OPEN THE FIREWALL RULES

So, as far as our environment is concerned, I don’t think I need to open any Firewall rules as such because of a couple of reasons:
1) We have these boxes in the HP datacenter and none of the boxes have iptables running on them
2) All of these boxes are able to communicate with each other with nothing blocking the connections between them.
Having said this, if we would have had to monitor, say for example, a host on the Amazon environment from our HP data center, we might have to look at the firewall rules but as of now, we are good to go. But, if you do need to open some of the rules, please follow the instructions as mentioned in the NRPE.pdf on the nagios website.

CUSTOMIZE NRPE COMMANDS
We can configure or write custom nrpe command definitions in /usr/local/nagios/etc/nrpe.cfg file but I am not going to do that as of now.

SETTING UP THE MONITORING HOST

Step 1:
First step would be to install the nrpe-plugin on the monitoring host (xxx-vm109)
sudo to root on xxx-vm109 which is the monitoring host on which the nagios server is running
cd /home/nagios/
mkdir downloads
cd downloads/
wget http://prdownloads.sourceforge.net/sourceforge/nagios/nrpe-2.12.tar.gz
tar xvf nrpe-2.12.tar.gz
cd nrpe-2.12
./configure
make all
make install-plugin

Now, to make sure the check_nrpe plugin is installed correctly on the monitoring host and that both the hosts are able to communicate with each other, run the below command and you should see an output like the one below:
[root@xxx-vm109 nrpe-2.12]# /usr/local/nagios/libexec/check_nrpe -H <hip>
NRPE v2.12

Here, sip is the monitoring host and hip is the linux host being monitored remotely.
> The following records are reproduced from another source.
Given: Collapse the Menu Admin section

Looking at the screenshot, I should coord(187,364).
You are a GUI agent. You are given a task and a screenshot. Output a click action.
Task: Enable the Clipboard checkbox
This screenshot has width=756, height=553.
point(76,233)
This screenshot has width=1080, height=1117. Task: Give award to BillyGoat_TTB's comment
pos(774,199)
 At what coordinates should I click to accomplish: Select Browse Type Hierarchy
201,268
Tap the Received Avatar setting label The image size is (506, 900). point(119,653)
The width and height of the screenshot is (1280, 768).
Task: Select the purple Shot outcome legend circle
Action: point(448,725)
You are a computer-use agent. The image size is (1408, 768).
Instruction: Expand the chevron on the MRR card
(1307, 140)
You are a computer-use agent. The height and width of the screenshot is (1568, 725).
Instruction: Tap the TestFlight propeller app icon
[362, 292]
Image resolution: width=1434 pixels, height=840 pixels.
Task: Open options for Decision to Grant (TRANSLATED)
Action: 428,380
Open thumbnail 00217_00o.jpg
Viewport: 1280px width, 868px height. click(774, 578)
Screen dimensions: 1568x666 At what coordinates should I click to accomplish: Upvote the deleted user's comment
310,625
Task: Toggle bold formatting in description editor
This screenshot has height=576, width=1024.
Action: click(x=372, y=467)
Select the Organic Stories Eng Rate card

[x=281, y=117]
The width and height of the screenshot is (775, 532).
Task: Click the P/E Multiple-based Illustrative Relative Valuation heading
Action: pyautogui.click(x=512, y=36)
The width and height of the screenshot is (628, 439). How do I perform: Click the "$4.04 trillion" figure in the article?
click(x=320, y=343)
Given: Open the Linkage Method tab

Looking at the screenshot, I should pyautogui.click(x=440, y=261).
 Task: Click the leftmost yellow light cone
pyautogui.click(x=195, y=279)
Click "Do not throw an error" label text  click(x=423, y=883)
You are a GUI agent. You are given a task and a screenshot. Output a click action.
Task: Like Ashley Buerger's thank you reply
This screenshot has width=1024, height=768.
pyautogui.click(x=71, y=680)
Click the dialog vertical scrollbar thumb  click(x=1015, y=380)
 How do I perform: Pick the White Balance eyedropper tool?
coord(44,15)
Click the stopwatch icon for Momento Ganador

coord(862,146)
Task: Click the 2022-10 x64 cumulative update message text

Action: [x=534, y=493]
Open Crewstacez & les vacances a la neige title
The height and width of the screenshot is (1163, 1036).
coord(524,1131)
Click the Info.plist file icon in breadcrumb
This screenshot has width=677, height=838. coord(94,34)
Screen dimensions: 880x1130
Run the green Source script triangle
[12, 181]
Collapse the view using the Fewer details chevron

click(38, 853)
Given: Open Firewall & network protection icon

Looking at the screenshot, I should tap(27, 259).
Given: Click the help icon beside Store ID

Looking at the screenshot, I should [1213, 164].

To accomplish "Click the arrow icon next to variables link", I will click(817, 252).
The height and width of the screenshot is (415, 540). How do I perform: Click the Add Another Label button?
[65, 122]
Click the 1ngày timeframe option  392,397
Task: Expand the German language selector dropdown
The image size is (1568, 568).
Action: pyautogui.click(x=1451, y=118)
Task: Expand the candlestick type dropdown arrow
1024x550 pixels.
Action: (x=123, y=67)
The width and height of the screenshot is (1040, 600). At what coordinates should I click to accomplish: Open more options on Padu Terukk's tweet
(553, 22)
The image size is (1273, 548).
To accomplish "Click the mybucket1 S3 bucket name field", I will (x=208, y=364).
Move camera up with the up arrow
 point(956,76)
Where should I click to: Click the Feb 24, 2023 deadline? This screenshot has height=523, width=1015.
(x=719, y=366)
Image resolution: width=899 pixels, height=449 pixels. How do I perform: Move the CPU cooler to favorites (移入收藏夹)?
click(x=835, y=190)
So, everything looks okay so far.

Step 2:
Now, we need to add a command definition in the /usr/local/nagios/etc/objects/commands.cfg file on the monitoring host for the ‘check_nrpe’ command.
so, su – nagios
vi /usr/local/nagios/etc/objects/commands.cfg
Add the following definition to the file:
define command{
command_name check_nrpe
command_line $USER1$/check_nrpe -H $HOSTADDRESS$ -c $ARG1$
}

Step 3:
Final step would be to create nagios host and service definitions for monitoring the remote host. All this should be done on the nagios server which is the monitoring host which is xxx-vm109 in our case. The config files are found at /usr/local/nagios/etc/objects Now, I dont have to create a separate config file as specified in the guide for linux-box because I already have a file ‘linux.cfg’ configured for linux servers. I just need to add the host definition for the remote host in that file as below:

define host{
use linux-server ; Name of host template to use ; This host definition will inherit all variables that are defined ; in (or inherited by) the linux-server host template definition.
host_name xxx-vm066
alias HP Amazon Tools Box
address <hip> }

Also, I am just going to add this host as a member in the hostgroup as mentioned below along with the host axway-vm109 which was already there:

define hostgroup{
hostgroup_name linux-servers ; The name of the hostgroup alias Linux Servers ; Long name of the group
members xxx-vm109, xxx-vm066 ; Comma separated list of hosts that belong to this group
}

Finally, I need to add some service definitions to be monitored on the remote host for the host xxx-vm066 as mentioned below:
# The following service will monitor the CPU load on the remote host. The “check_load” argument that is passed to
# the check_nrpe command definition tells the NRPE daemon to run the “check_load” command as defined in the
# nrpe.cfg file.
define service{
use generic-service
host_name xxx-vm066
service_description CPU Load
check_command check_nrpe!check_load
}

# The following service will monitor the the number of currently logged in users on the remote host.
define service{
use generic-service
host_name xxx-vm066
service_description Current Users
check_command check_nrpe!check_users
}

# The following service will monitor the free drive space on /dev/hda1 on the remote host.
define service{
use generic-service
host_name xxx-vm066
service_description /dev/hda1 Free Space
check_command check_nrpe!check_hda1
}

# The following service will monitor the total number of processes on the remote host.
define service{
use generic-service
host_name xxx-vm066
service_description Total Processes
check_command check_nrpe!check_total_procs
}

# The following service will monitor the number of zombie processes on the remote host.
define service{
use generic-service
host_name xxx-vm066
service_description Zombie Processes
check_command check_nrpe!check_zombie_procs
}

Step 4:
We need to restart Nagios now to make sure the changes that we made are in effect.
/usr/local/nagios/bin/nagios -v /usr/local/nagios/etc/nagios.cfg
exit to root and /etc/init.d/nagios restart

Step 5:
For customizing or adding more services to monitor on the remote host from the monitoring host, we need to perform 2 steps:
1) Add a new command definition to the nrpe.cfg file on the remote host.
2) Add a new service definition to your Nagios configuration on the monitoring host.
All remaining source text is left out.